Advanced heart failure

Advanced heart failure was first defined in 1998 as a syndrome requiring a resting left ventricular ejection fraction <30% and NYHA class III to IV or a peak oxygen uptake (VO2) below 14 mL/kg/min [27]. In 2004, a U.S. consensus statement defined advanced heart failure as a “state in which patients have significant cardiac dysfunction with marked symptoms of dyspnoea, fatigue, or symptoms relating to end-organ hypoperfusion at rest or with minimal exertion despite maximal medical therapy” [28]. This definition did not include the criterion of a previous hospitalisation and did not try objectively to assess the impairment of cardiac dysfunction and functional capacity. In 2007, the Heart Failure Association (HFA) of the ESC [9] published a position statement in which the definition and clinical characteristics of advanced chronic heart failure were outlined. According to this definition, both symptoms of severe heart failure and objective evidence of severe cardiac dysfunction, impaired exercise capacity and an unstable clinical course must be present, despite optimal medical treatment. Clinical characteristics and classifications of advanced heart failure are shown in Table 1.

The HFA criteria of the ESC were inserted into the AHA/ACC Foundation criteria for destination therapy with cardiac devices[29]. The AHA/ACC guidelines also described heart failure as a progressive disease into four stages from A to D, with stage D being defined as end-stage or advanced heart failure.

The Interagency Registry for Mechanically Assisted Circulatory Support (INTERMACS), a prospective registry that collects data on all patients who receive a durable, FDA approved mechanical circulatory support device in the United States, developed seven profiles that can be used further to stratify patients with advanced heart failure [30] INTERMACS patient profiles were defined based on clinical descriptors at the time of mechanical circulatory support implant (1=critical cardiogenic shock to 7=advanced NYHA Class III symptoms) (Table 1.2). Such a system classification may be useful to predict outcomes after mechanical assist device implantation [31].

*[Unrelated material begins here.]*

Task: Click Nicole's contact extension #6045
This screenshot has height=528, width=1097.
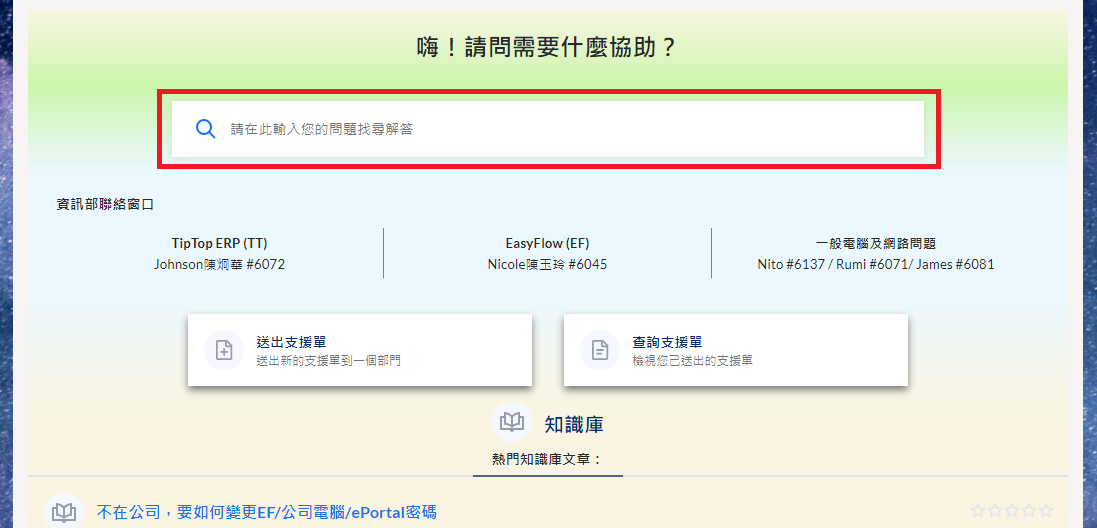Action: click(x=587, y=265)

Despite these classification systems, mostly descriptive, it is vital to realise that a consensus definition for advanced heart failure still needs to be developed. Indeed, there is still considerable variation in the definition of advanced heart failure utilised for clinical trial purposes [32]. Clinicians must recognise the transition to advanced heart failure in order to provide timely and appropriate therapeutic options [33].

Other definitions of heart failure
End-stage heart failure

Advanced heart failure should be kept distinct from end-stage heart failure. This term indicates an extremely advanced condition where no improvement with conventional heart failure treatment is possible and where palliative care, ventricular assist devices or heart transplantation are indicated. Indeed, there are remarkable differences between advanced and end-stage heart failure in terms of quality of life and outcomes. End-stage heart failure should be also distinguished from acute heart failure in which a certain degree of reversibility can be achieved [6].

Refractory heart failure

Refractory heart failure is similar to end-stage heart failure and is observed in clinical practice when patients continue to be symptomatic at rest or develop recurrence of heart failure despite optimal contemporary pharmacotherapy proven to be of benefit in clinical trials. Physical examination, laboratory testing, multi-modality imaging, and cardiopulmonary exercise testing are pivotal for the definition of refractory heart failure. These patients commonly have rapid clinical deterioration and may require inotropic agents to augment cardiac performance [34,35].

Declarations of Interest

The authors declare no conflicts of interest.

Acknowledgements

The authors state that they abide by the requirements for ethical publishing in biomedical journals.[36]